Cinquième enquête du trio Eva, Mara et Strega, ce roman noir, nerveux et poétique, mêle suspense haletant, humour acide et mélancolie jazz (le sublime Mare Nostrum de Paolo Fresu hante tout le livre). L’auteur, ancien libraire, orchestre son intrigue avec une précision d’horloger, jusqu’à un twist final dévastateur. Rien ne s’arrange vraiment, comme toujours chez Pulixi : les plaies sociales restent béantes, les voix des victimes continuent de murmurer à l’oreille du lecteur.
Après cette plongée dans les ombres sardes, j'ai poursuivi mes explorations au cours de ce mois.
— breton oblige, un peu de picorage dans les ouvrages de référence : gwerz de Denez Prigent, Barzaz Breizh Livre de Théodore Hersart de La Villemarqué,
— pour le divertissement : un petit policier "facile" : un pouchairet à Belle-île,
— puis, rentrée littéraire et saison des prix obligent, retour à LA littérature avec Natacha Appanah :.
Dans La nuit au cœur, Nathacha Appanah affronte l’indicible : la violence faite aux femmes, à travers les destins croisés de Chahinez Daoud et d’Emma, deux victimes liées à son propre parcours. Refusant le simple témoignage ou le manifeste, elle interroge la possibilité même d’écrire sur l’horreur sans la trahir, entre lucidité politique, exigence morale et quête esthétique. Hugo Pradelle souligne dans En attendant Nadeau la force de ce texte hybride, à la fois enquête, confession et réflexion sur le langage : un livre qui avance à tâtons dans la nuit du réel, cherchant une justesse, un « nous » possible. Appanah y fait de la littérature un geste de résistance et de réparation, un chemin éclairé dans l’obscurité du monde.

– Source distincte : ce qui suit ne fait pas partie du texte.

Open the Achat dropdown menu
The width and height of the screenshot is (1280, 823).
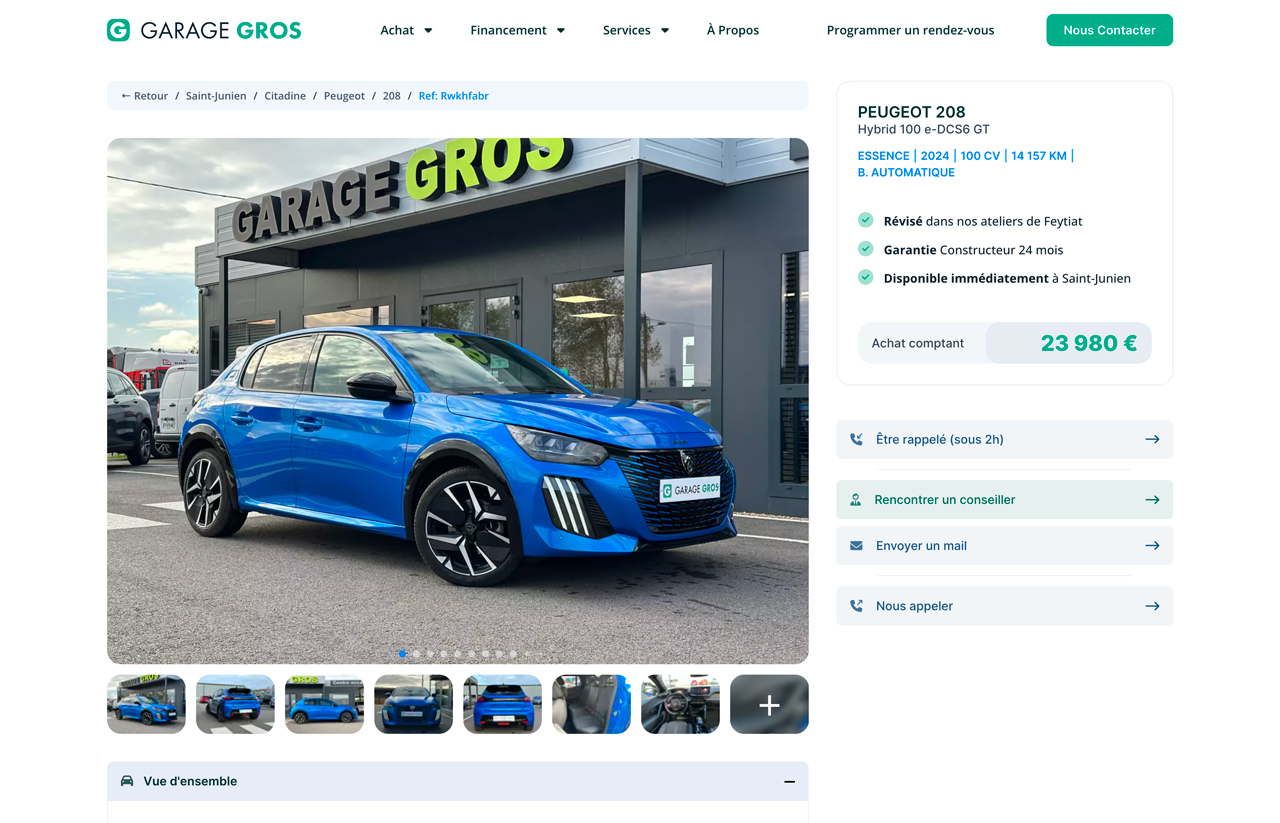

Ce livre m'a rappelé "le consentement" de Vanessa Springora, évoqué ici.
— quelques séries tv captivantes : bête noire, bistronomia, mais bien noires, elles aussi.....
— un documentaire d'Arte sur l'Elamite linéaire : Voilà un des métiers que j'aurais aimé exercer...(il n'est pas interdit de rêver) !
— quelques expositions : au FHEL, à Landerneau, à Pont-Aven,
— la découverte d'un nouveau lieu d'exposition : la maison de la photographie à Brest..,
— et ces instants hors du temps qu’on ne prévoit jamais : un soir, un chevreuil immobile dans la prairie, la lumière d’automne posée sur les feuilles comme un secret.
Bref, en octobre, les miscellanées se sont poursuivies, entre pages tournées, écrans allumés et petits émerveillements du quotidien.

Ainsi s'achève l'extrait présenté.